::: SUPPLIED RECORDS :::
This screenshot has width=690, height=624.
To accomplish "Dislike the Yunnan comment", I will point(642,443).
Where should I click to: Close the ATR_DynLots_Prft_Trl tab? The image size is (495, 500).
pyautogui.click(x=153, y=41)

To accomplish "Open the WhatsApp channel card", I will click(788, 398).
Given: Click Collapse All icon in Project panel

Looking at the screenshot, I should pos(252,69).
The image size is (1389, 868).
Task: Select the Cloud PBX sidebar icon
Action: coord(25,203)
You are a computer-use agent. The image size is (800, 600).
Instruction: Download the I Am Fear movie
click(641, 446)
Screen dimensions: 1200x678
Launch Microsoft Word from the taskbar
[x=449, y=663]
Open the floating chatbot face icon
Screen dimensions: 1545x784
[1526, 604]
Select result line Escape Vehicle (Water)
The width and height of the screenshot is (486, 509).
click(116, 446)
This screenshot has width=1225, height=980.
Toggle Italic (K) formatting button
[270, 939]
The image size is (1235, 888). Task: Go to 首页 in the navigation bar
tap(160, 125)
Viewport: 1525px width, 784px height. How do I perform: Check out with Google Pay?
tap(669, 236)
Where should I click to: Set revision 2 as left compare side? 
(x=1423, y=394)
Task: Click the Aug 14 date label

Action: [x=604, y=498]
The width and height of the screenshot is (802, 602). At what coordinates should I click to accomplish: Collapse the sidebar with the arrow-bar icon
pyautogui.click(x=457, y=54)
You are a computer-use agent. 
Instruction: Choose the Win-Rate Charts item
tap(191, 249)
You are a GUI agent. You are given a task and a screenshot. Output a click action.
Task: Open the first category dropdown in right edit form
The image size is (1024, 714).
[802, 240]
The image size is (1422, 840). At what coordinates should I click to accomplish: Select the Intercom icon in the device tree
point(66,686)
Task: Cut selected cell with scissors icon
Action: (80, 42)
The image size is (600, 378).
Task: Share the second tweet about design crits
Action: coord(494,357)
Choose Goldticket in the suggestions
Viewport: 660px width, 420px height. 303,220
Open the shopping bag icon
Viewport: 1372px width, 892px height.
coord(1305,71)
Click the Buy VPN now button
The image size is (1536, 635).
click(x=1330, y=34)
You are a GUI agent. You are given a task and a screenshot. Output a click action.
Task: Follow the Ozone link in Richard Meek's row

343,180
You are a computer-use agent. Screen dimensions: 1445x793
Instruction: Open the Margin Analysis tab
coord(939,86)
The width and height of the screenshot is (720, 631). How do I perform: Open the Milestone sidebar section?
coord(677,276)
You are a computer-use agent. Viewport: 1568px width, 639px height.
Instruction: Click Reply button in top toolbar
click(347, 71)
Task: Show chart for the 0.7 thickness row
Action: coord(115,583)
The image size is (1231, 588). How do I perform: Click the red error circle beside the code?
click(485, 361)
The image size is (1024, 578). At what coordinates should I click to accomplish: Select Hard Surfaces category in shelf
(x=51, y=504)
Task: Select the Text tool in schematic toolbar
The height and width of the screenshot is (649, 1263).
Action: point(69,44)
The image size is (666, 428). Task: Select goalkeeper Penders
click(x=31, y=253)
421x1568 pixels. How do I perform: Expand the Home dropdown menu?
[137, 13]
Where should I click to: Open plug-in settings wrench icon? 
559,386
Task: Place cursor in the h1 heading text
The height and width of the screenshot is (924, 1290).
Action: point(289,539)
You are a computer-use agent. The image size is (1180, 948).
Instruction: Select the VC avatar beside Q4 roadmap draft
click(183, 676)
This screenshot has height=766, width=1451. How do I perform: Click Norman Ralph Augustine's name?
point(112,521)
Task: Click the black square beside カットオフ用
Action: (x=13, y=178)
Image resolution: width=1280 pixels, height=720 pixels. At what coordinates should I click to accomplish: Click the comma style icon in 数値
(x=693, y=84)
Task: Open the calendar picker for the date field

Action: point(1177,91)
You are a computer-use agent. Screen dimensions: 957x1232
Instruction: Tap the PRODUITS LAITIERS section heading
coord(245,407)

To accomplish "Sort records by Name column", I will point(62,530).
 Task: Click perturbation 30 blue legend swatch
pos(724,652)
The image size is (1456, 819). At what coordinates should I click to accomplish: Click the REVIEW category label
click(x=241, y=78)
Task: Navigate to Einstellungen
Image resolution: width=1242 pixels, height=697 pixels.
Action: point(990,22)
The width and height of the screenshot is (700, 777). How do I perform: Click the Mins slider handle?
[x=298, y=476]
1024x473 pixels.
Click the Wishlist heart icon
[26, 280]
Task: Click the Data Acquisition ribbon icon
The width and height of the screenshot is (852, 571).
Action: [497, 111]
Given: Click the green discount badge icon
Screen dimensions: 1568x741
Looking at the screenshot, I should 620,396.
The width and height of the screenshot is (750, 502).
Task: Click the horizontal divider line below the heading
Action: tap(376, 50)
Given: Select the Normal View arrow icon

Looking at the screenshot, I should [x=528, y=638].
:::
Repeat the records exactly, including every line.

§ **SOLUTION BELOW**
This screenshot has width=690, height=624.
To accomplish "Dislike the Yunnan comment", I will point(642,443).
Where should I click to: Close the ATR_DynLots_Prft_Trl tab? The image size is (495, 500).
pyautogui.click(x=153, y=41)

To accomplish "Open the WhatsApp channel card", I will click(788, 398).
Given: Click Collapse All icon in Project panel

Looking at the screenshot, I should pos(252,69).
The image size is (1389, 868).
Task: Select the Cloud PBX sidebar icon
Action: coord(25,203)
You are a computer-use agent. The image size is (800, 600).
Instruction: Download the I Am Fear movie
click(641, 446)
Screen dimensions: 1200x678
Launch Microsoft Word from the taskbar
[x=449, y=663]
Open the floating chatbot face icon
Screen dimensions: 1545x784
[1526, 604]
Select result line Escape Vehicle (Water)
The width and height of the screenshot is (486, 509).
click(116, 446)
This screenshot has width=1225, height=980.
Toggle Italic (K) formatting button
[270, 939]
The image size is (1235, 888). Task: Go to 首页 in the navigation bar
tap(160, 125)
Viewport: 1525px width, 784px height. How do I perform: Check out with Google Pay?
tap(669, 236)
Where should I click to: Set revision 2 as left compare side? 
(x=1423, y=394)
Task: Click the Aug 14 date label

Action: [x=604, y=498]
The width and height of the screenshot is (802, 602). At what coordinates should I click to accomplish: Collapse the sidebar with the arrow-bar icon
pyautogui.click(x=457, y=54)
You are a computer-use agent. 
Instruction: Choose the Win-Rate Charts item
tap(191, 249)
You are a GUI agent. You are given a task and a screenshot. Output a click action.
Task: Open the first category dropdown in right edit form
The image size is (1024, 714).
[802, 240]
The image size is (1422, 840). At what coordinates should I click to accomplish: Select the Intercom icon in the device tree
point(66,686)
Task: Cut selected cell with scissors icon
Action: (80, 42)
The image size is (600, 378).
Task: Share the second tweet about design crits
Action: coord(494,357)
Choose Goldticket in the suggestions
Viewport: 660px width, 420px height. 303,220
Open the shopping bag icon
Viewport: 1372px width, 892px height.
coord(1305,71)
Click the Buy VPN now button
The image size is (1536, 635).
click(x=1330, y=34)
You are a GUI agent. You are given a task and a screenshot. Output a click action.
Task: Follow the Ozone link in Richard Meek's row

343,180
You are a computer-use agent. Screen dimensions: 1445x793
Instruction: Open the Margin Analysis tab
coord(939,86)
The width and height of the screenshot is (720, 631). How do I perform: Open the Milestone sidebar section?
coord(677,276)
You are a computer-use agent. Viewport: 1568px width, 639px height.
Instruction: Click Reply button in top toolbar
click(347, 71)
Task: Show chart for the 0.7 thickness row
Action: coord(115,583)
The image size is (1231, 588). How do I perform: Click the red error circle beside the code?
click(485, 361)
The image size is (1024, 578). At what coordinates should I click to accomplish: Select Hard Surfaces category in shelf
(x=51, y=504)
Task: Select the Text tool in schematic toolbar
The height and width of the screenshot is (649, 1263).
Action: point(69,44)
The image size is (666, 428). Task: Select goalkeeper Penders
click(x=31, y=253)
421x1568 pixels. How do I perform: Expand the Home dropdown menu?
[137, 13]
Where should I click to: Open plug-in settings wrench icon? 
559,386
Task: Place cursor in the h1 heading text
The height and width of the screenshot is (924, 1290).
Action: point(289,539)
You are a computer-use agent. The image size is (1180, 948).
Instruction: Select the VC avatar beside Q4 roadmap draft
click(183, 676)
This screenshot has height=766, width=1451. How do I perform: Click Norman Ralph Augustine's name?
point(112,521)
Task: Click the black square beside カットオフ用
Action: (x=13, y=178)
Image resolution: width=1280 pixels, height=720 pixels. At what coordinates should I click to accomplish: Click the comma style icon in 数値
(x=693, y=84)
Task: Open the calendar picker for the date field

Action: point(1177,91)
You are a computer-use agent. Screen dimensions: 957x1232
Instruction: Tap the PRODUITS LAITIERS section heading
coord(245,407)

To accomplish "Sort records by Name column", I will point(62,530).
 Task: Click perturbation 30 blue legend swatch
pos(724,652)
The image size is (1456, 819). At what coordinates should I click to accomplish: Click the REVIEW category label
click(x=241, y=78)
Task: Navigate to Einstellungen
Image resolution: width=1242 pixels, height=697 pixels.
Action: point(990,22)
The width and height of the screenshot is (700, 777). How do I perform: Click the Mins slider handle?
[x=298, y=476]
1024x473 pixels.
Click the Wishlist heart icon
[26, 280]
Task: Click the Data Acquisition ribbon icon
The width and height of the screenshot is (852, 571).
Action: [497, 111]
Given: Click the green discount badge icon
Screen dimensions: 1568x741
Looking at the screenshot, I should 620,396.
The width and height of the screenshot is (750, 502).
Task: Click the horizontal divider line below the heading
Action: tap(376, 50)
Given: Select the Normal View arrow icon

Looking at the screenshot, I should [x=528, y=638].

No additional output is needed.